» Stored data entries
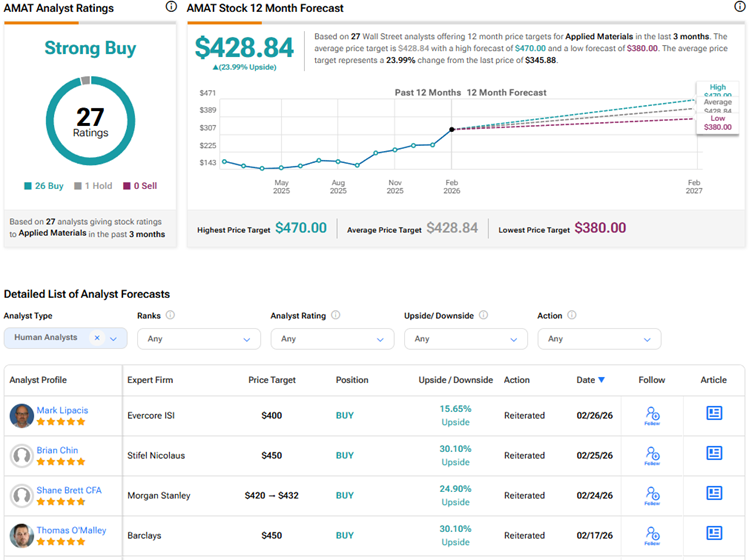Open article for Shane Brett rating
This screenshot has height=560, width=752.
click(x=714, y=493)
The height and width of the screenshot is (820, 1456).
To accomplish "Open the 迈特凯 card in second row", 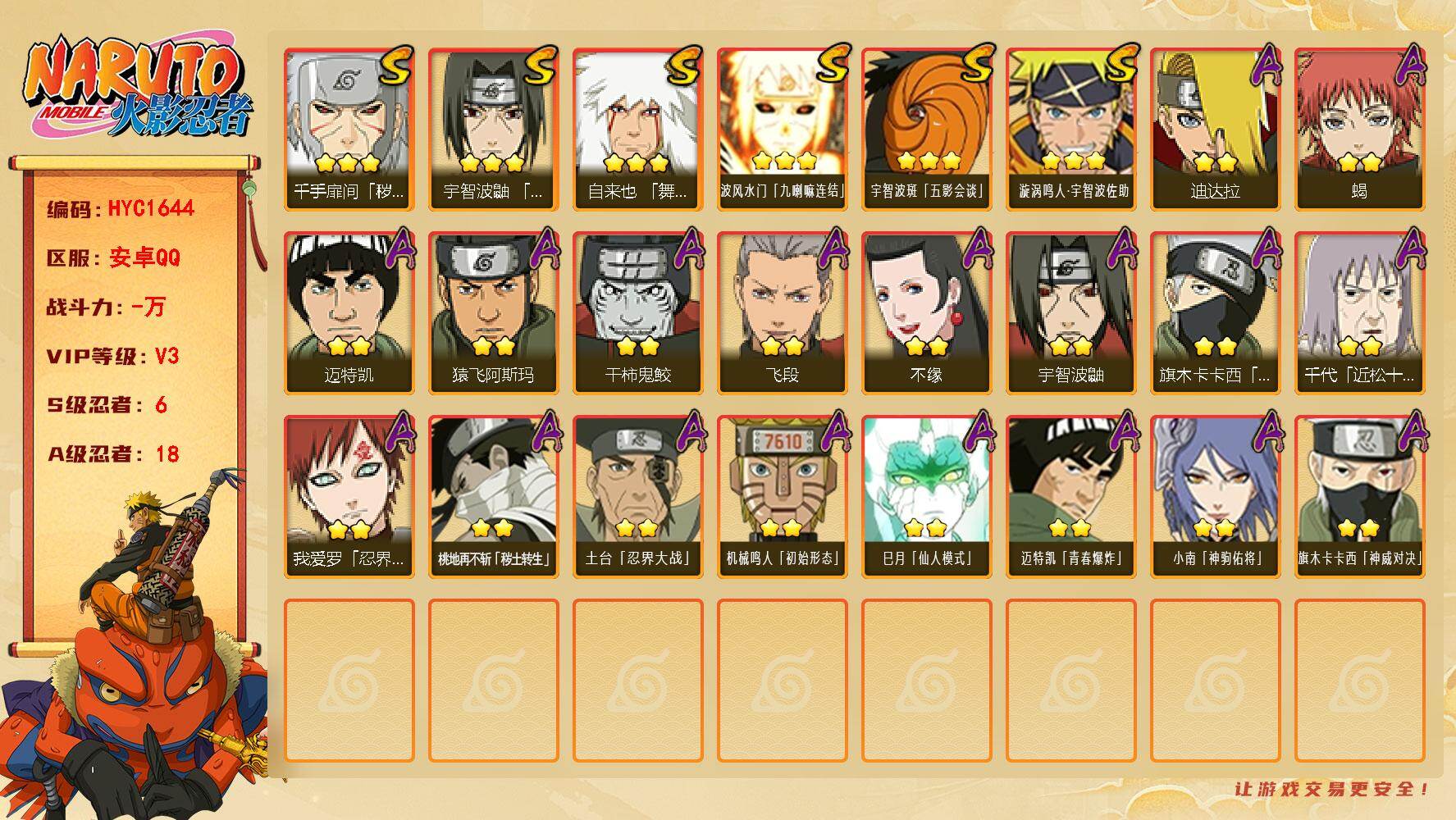I will click(349, 313).
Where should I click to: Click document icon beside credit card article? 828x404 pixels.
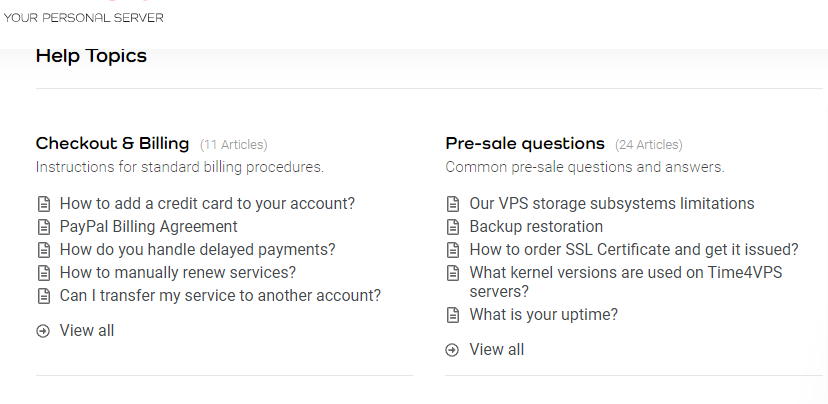click(x=43, y=204)
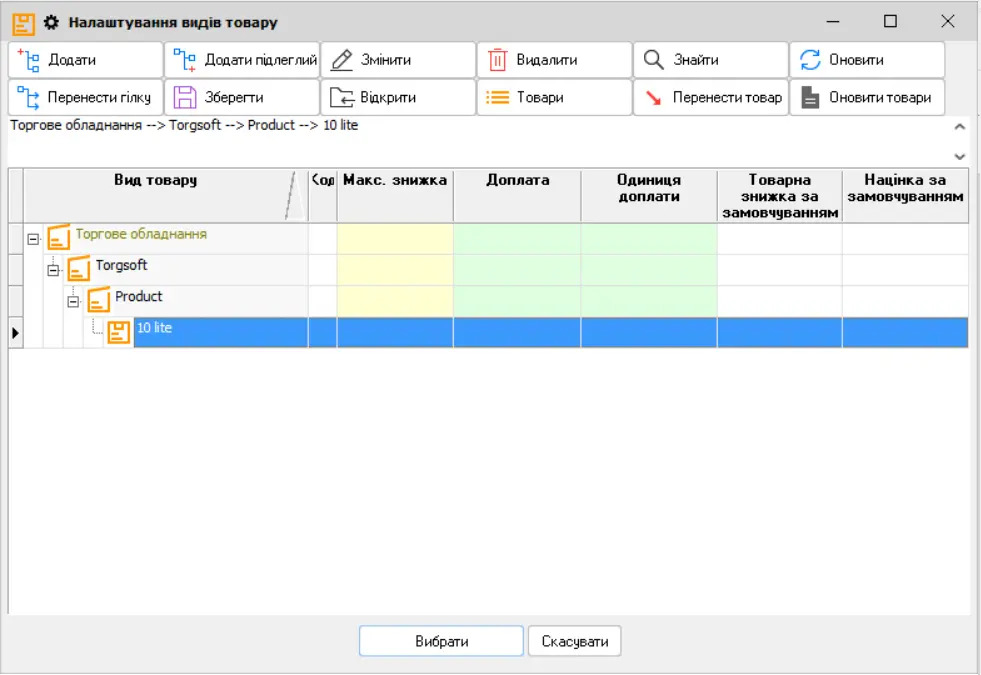Collapse the Product tree node
Image resolution: width=981 pixels, height=675 pixels.
click(73, 301)
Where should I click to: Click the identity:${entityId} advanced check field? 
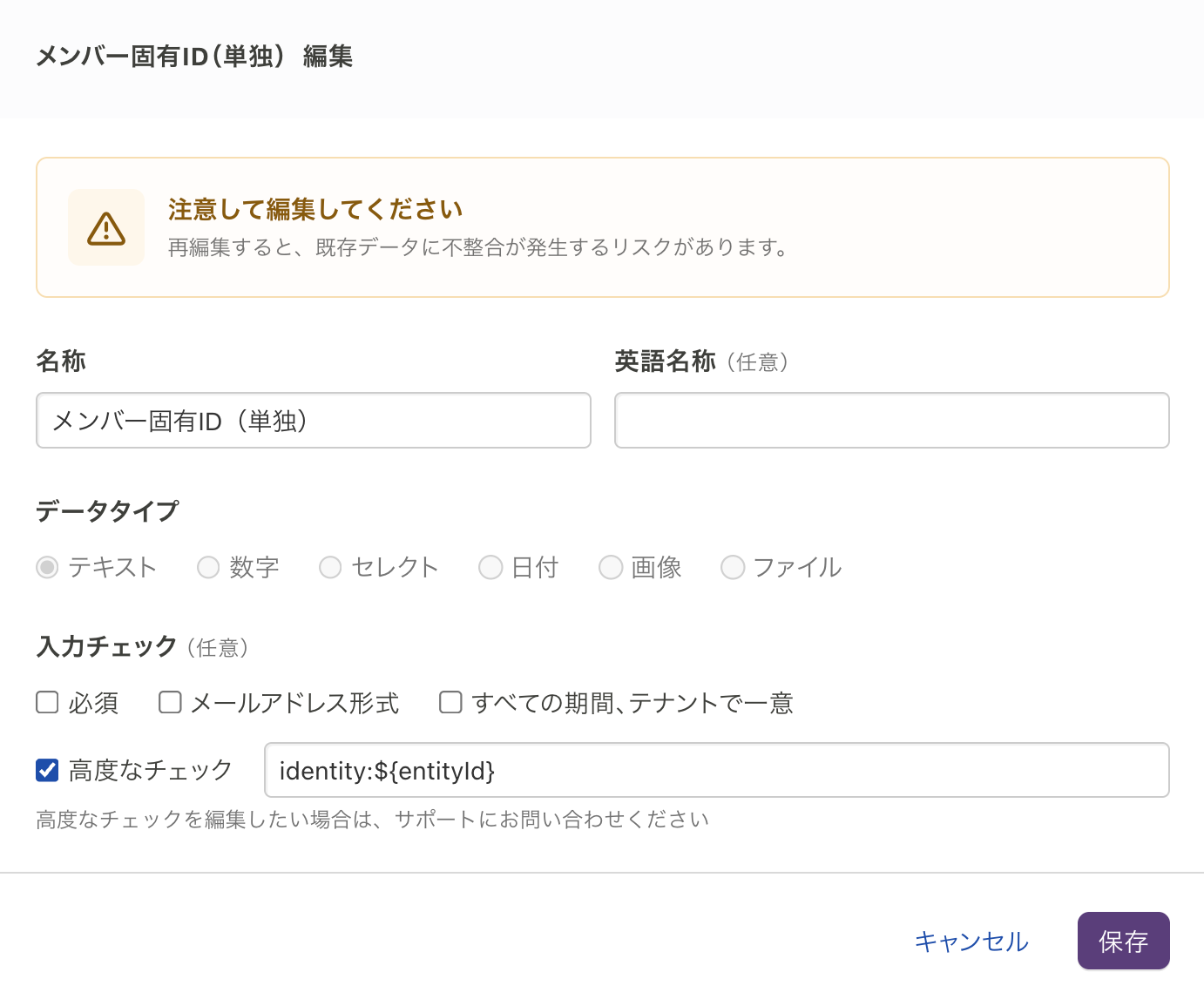click(x=716, y=770)
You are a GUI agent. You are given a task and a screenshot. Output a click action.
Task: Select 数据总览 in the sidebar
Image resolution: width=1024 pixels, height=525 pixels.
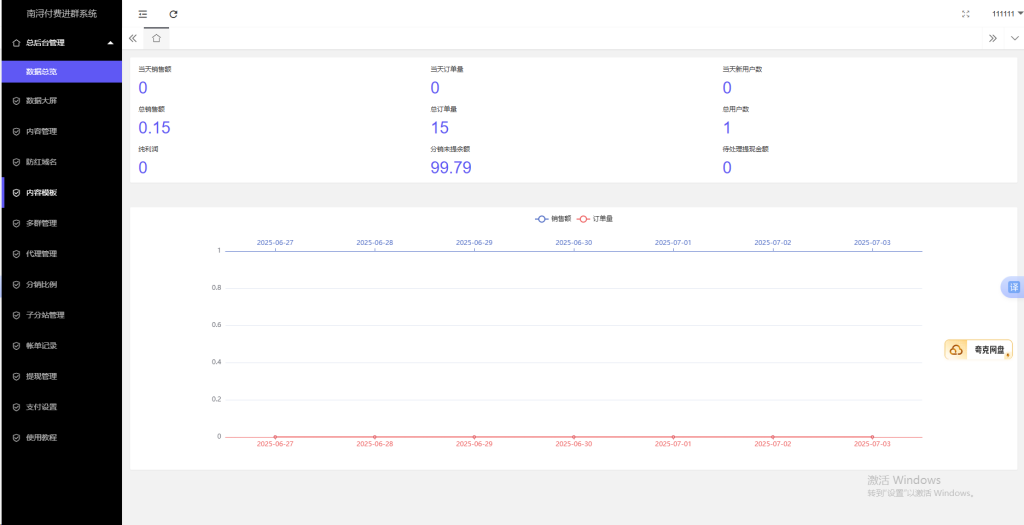point(48,72)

» TASK ITEM
Where the line containing "Image resolution: width=1024" appears, begin copying there and continue exactly through the final line of the records; both end lines belong in the copy, pictures do not.

» SOLUTION TO THE PROBLEM
Image resolution: width=1024 pixels, height=525 pixels.
point(48,72)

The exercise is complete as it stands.